Na tym też można by zakończyć recenzję, ale zabrałoby to całą radość z pastwienia się nad kolejnym odgrzewanym kotletem made in Hollywood. A szkoda, bo francuski oryginał był i lżejszy, i ciekawszy, i nakręcony z wielkim polotem. Stąd aż dziw bierze, że tak niedoświadczony reżyser/scenarzysta, jak Justin Zackham, nakłonił emerytowaną aktorską śmietankę do zagrania w tym czymś.
Zaczyna się całkiem nieźle. Oto mamy kolejną komedię pomyłek o ślubie, gdzie przystojny i wykształcony Alejandro i młoda, piękna, dobroduszna Missy chcą żyć długo i szczęśliwie. Zrobiona w konwencji wedding movie, tak naprawdę jest kolejną wariacją zjazdu rodzinnego, gdzie spotykają się przeróżne charaktery. Intryga szybko się zagęszcza, dowiadujemy się, że Al jest adoptowany, a jego rodzice są rozwiedzeni. Don od lat żyje z najlepszą przyjaciółką byłej żony – Bebe. Problem się gmatwa, gdy pan młody wyjawia, że na ten podniosły dzień zaprosił biologiczną matkę – Madonnę (uwaga, klisza!). Na domiar złego jest ona niezwykle religijna, stąd farsa, by Don udawał ze swoją byłą nadal małżeństwo.
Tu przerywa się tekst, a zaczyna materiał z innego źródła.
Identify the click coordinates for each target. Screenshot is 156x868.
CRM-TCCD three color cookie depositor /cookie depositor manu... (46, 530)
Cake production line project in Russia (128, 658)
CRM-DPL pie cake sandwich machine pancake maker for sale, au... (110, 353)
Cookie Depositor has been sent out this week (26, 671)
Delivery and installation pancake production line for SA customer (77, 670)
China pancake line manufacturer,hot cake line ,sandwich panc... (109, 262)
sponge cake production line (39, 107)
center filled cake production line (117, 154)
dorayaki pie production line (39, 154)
Bebe się pozornie zgadza, by wrócić w kilku nieśmiesznych, starych, schematycznych i zużytych gagach. Ot i cała bajka.
Problemem reżysera na pewno nie jest obsada, choć próba obsadzenia w roli Kolumbijczyka przystojnego Anglika, Bena Barnesa, trąci banałem. Jego opalona na siłę skóra jest co najmniej śmieszna, a próba mówienia z akcentem kolumbijskim nie nadaje całości realizmu. Głównym problemem Zackhama jest scenariusz - oparty na prostych schematach screwball movie, nie sprawdza się. To, co doskonale bawiło w "American Pie" czy innych kumpelskich komediach, nie sprawdza się w komedii, gdzie najjaśniej świecą aktorzy po sześćdziesiątce. Nawet ostatnia część "American Pie" miała więcej sensu niż pakowanie tych samych dowcipów w usta ludzi dojrzałych. Seks dziadków trwający 40 minut? Prawie trzydziestoletni prawiczek owładnięty obsesją na punkcie seksu i masturbacji? To już wszystko było.
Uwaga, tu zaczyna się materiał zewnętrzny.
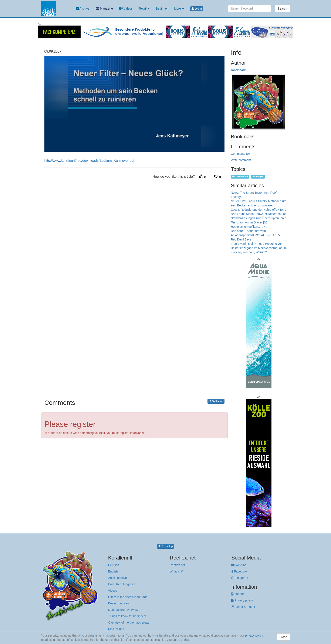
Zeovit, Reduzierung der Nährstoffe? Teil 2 (259, 210)
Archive (83, 8)
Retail (144, 8)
Schematy i klisze powtarzają się także przy postaciach. Oto mamy typową siostrę prawniczkę z obsesją na punkcie dzieci i kontroli nad swoim związkiem, brata prawiczka, biologiczną siostrę nimfetkę, matkę despotkę, ojca byłego hipisa, macochę podstarzałą seksbombę, ojca panny młodej oszusta i matkę panny młodej typową kryptolesbijkę z zapędami rasowymi.
Jedynym mocnym punktem całej komedii są o dziwo aktorzy. I to ta stara gwardia. Zarówno Robert De Niro, jak i Susan Sarandon, Robin Williamd czy sprawdzona w komediach pomyłek Diane Keaton, grają przyzwoicie. Pomimo że nie mają tego za wiele i robią to na pół gwizdka, czekając na czek z dolarami, potrafią zaangażować widza. Szkoda, że na tym tle blado wypada niby pierwszy plan. Ben Barnes jest po prostu sobą, przystojnym młodzieńcem, Katherine Heigl od czasów "27 sukienek" robi to samo, w tym filmie tylko jednak mniej, a Topher Grace nie rozwinął się ani trochę od czasów "Różowych lat siedemdziesiątych". Najbardziej szkoda Amandy Seyfried; jest nie tylko ładną, ale i utalentowaną aktorką, a tutaj zrobiła powtórkę z "Mamma Mia!", tylko bez śpiewania. Także jej czas na ekranie został drastycznie skrócony. Możliwe, że chciała dorobić pomiędzy innymi, bardziej ambitnymi projektami.
Podsumowując – typowa, na pozór familijna komedia, która powiela żarty filmów o nastolatkach. Mało odkrywcze, nie zawsze smaczne, a przede wszystkim nieśmieszne. Niczym rodzina, film ten dobrze wychodzi na zdjęciach. W ruchu już jakby mniej.